# Task to carry out
Which lines below mention "healthcare"? Pick each one out.

# Data records

# # # # # # #

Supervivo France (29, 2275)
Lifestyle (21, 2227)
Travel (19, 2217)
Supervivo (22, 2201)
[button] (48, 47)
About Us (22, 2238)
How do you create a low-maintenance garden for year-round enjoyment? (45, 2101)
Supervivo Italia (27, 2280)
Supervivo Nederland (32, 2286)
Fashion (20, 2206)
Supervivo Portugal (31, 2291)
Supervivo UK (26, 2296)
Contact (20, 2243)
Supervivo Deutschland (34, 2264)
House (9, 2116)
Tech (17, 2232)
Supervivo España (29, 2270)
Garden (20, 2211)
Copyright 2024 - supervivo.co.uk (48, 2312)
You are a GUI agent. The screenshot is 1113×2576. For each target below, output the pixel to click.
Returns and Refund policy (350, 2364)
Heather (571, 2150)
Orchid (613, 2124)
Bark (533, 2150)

# # # # # # #

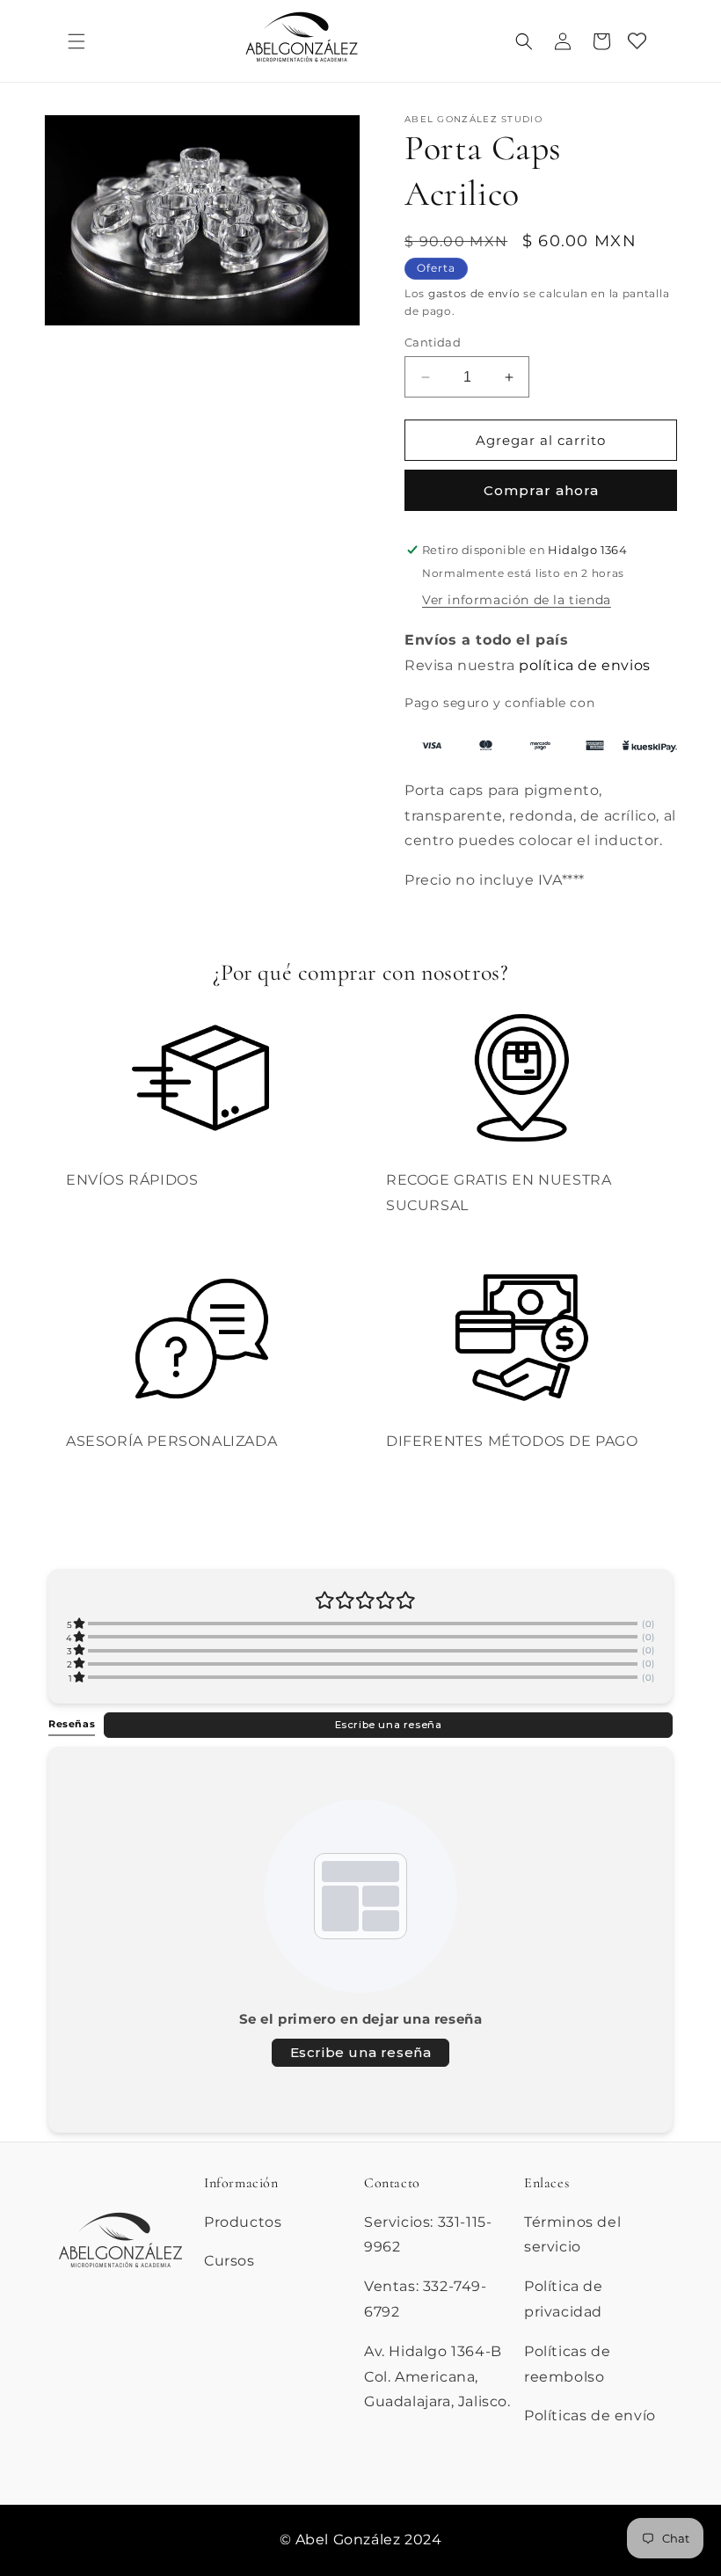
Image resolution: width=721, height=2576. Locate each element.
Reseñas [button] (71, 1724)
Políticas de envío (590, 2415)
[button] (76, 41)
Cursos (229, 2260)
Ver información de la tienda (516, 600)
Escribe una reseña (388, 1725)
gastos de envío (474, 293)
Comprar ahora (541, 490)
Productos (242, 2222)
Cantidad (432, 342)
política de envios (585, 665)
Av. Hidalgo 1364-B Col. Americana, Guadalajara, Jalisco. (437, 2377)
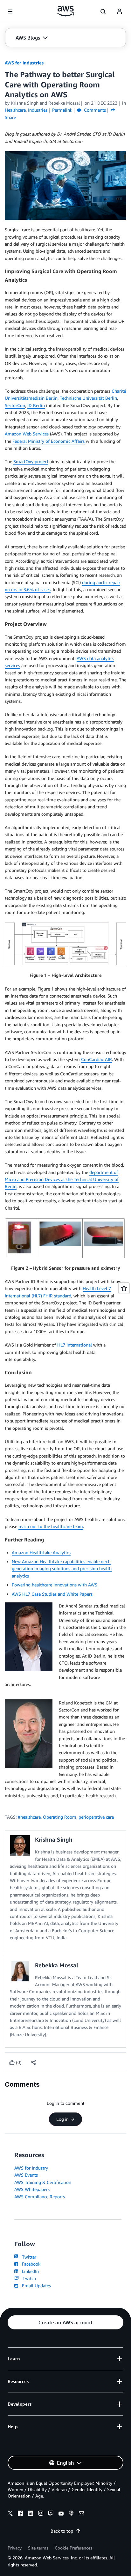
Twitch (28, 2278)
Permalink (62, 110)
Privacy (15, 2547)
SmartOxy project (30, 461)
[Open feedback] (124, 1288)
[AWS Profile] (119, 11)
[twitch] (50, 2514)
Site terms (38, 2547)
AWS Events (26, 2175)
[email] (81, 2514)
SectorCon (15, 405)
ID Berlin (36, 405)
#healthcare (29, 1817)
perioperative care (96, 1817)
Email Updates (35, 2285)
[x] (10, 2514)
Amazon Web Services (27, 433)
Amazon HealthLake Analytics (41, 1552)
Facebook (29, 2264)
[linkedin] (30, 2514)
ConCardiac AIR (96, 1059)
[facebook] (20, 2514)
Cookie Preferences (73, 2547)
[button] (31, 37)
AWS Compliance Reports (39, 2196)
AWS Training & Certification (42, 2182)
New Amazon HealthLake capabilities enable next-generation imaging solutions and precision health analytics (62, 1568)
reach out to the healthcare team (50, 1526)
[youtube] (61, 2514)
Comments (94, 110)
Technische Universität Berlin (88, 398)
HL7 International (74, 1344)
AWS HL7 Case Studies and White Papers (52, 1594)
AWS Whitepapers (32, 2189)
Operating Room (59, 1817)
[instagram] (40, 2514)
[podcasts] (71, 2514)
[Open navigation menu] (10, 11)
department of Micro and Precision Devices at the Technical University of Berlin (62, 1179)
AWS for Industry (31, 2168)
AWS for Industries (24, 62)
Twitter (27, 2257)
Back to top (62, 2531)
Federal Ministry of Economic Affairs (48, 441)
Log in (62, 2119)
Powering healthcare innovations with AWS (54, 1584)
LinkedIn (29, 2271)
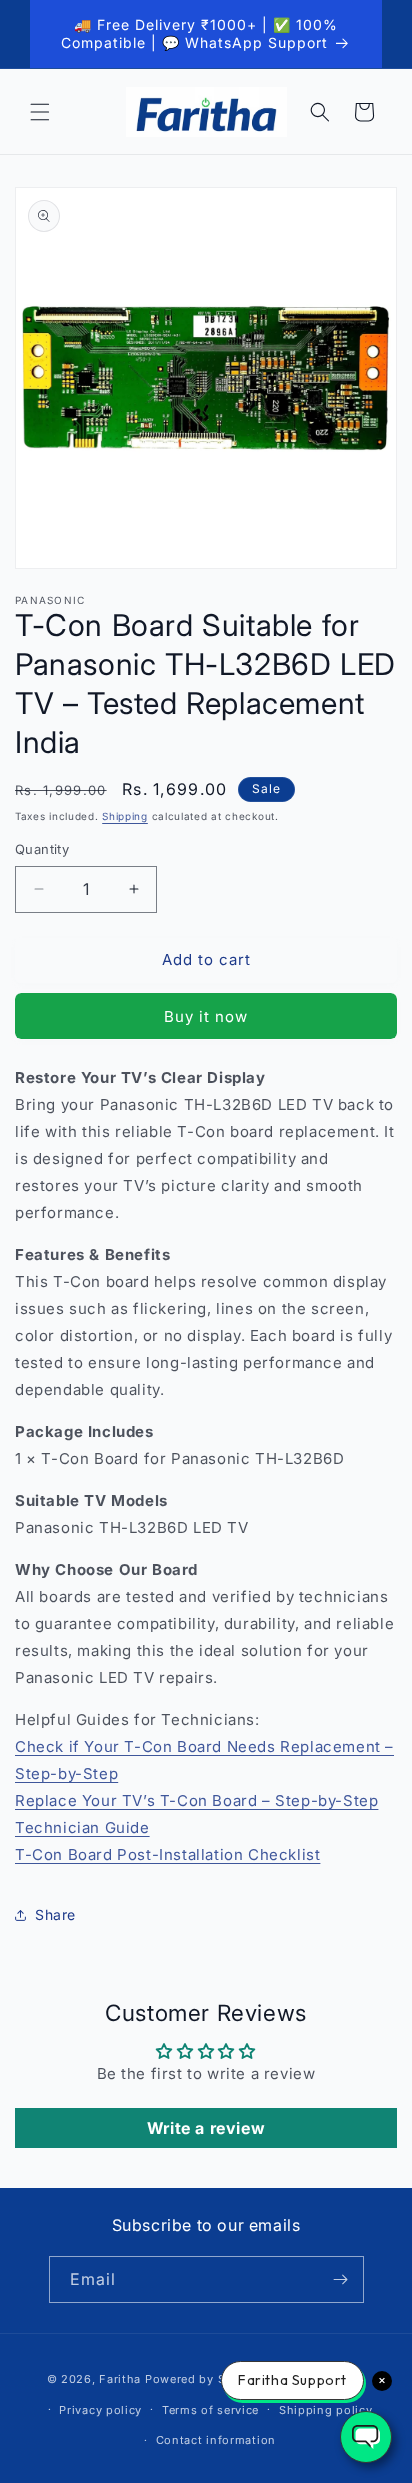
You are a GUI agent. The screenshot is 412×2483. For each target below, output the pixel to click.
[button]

# # # # # # #

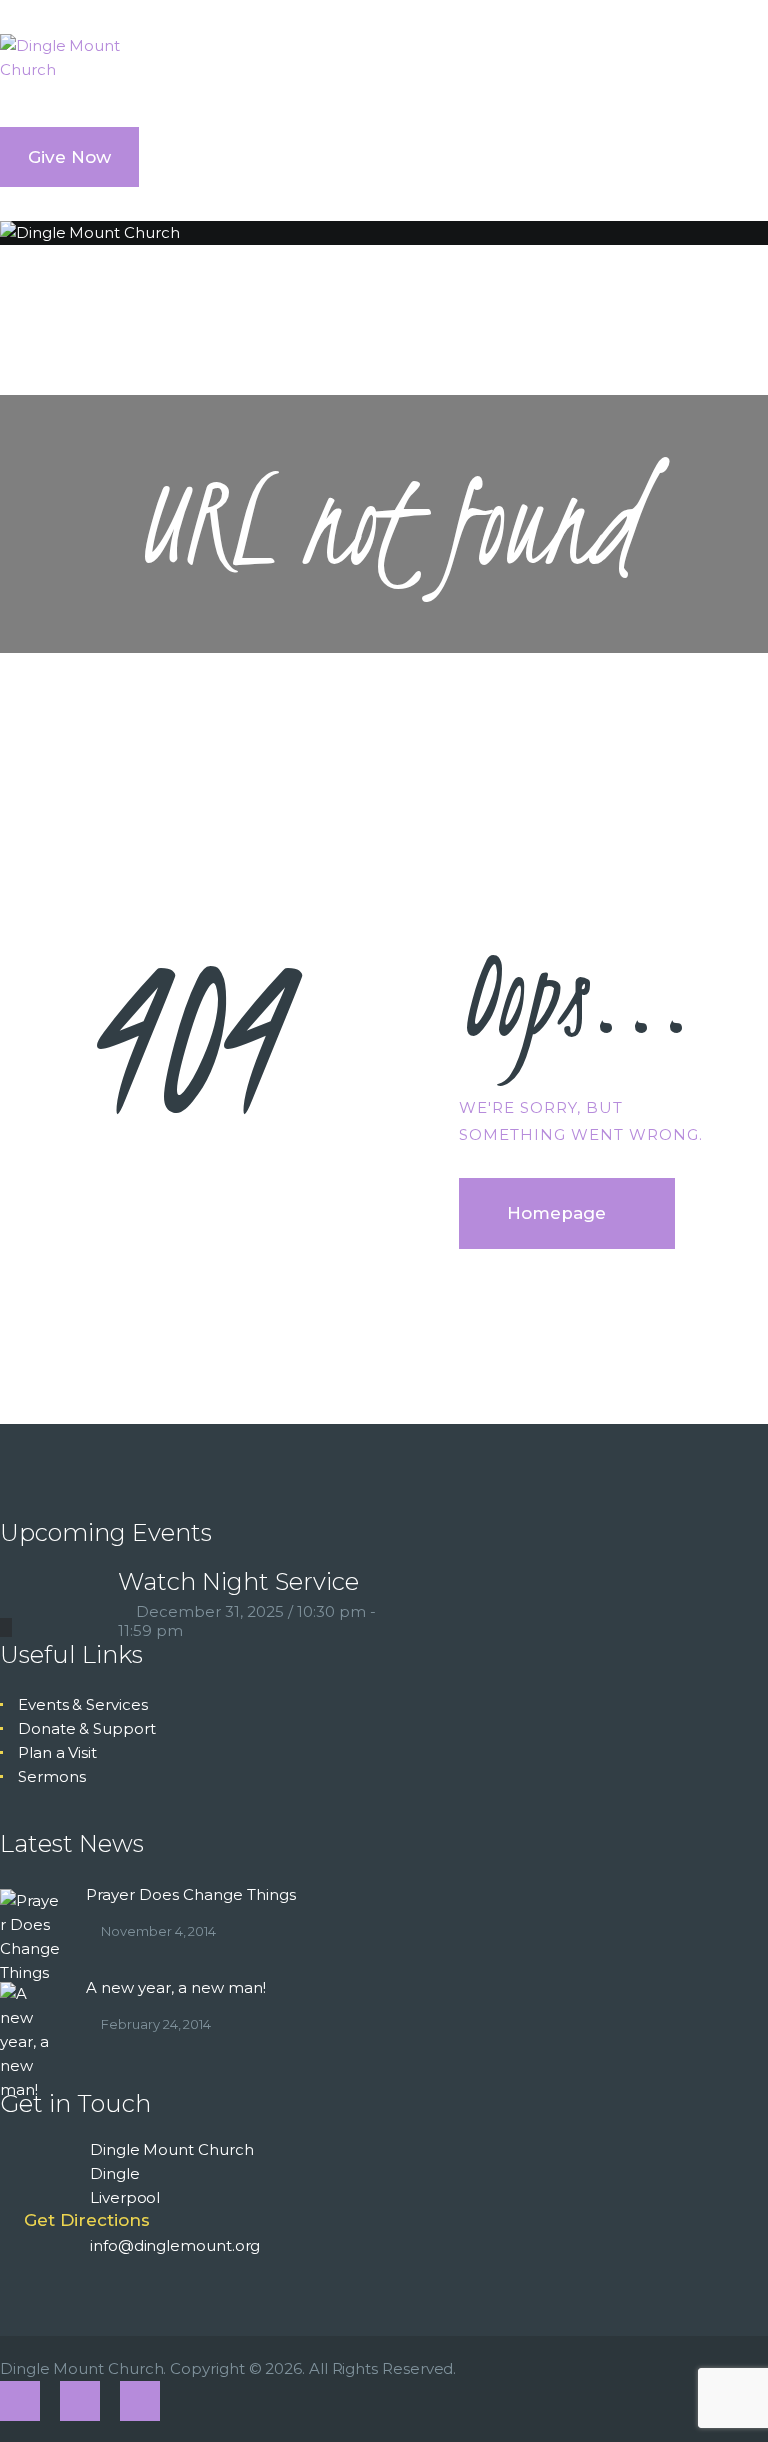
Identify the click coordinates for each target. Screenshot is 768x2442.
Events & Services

# # # # # # #

# Exercise solution
#healthcare (29, 1817)
reach out to the healthcare team (50, 1526)
Powering healthcare innovations with AWS (54, 1584)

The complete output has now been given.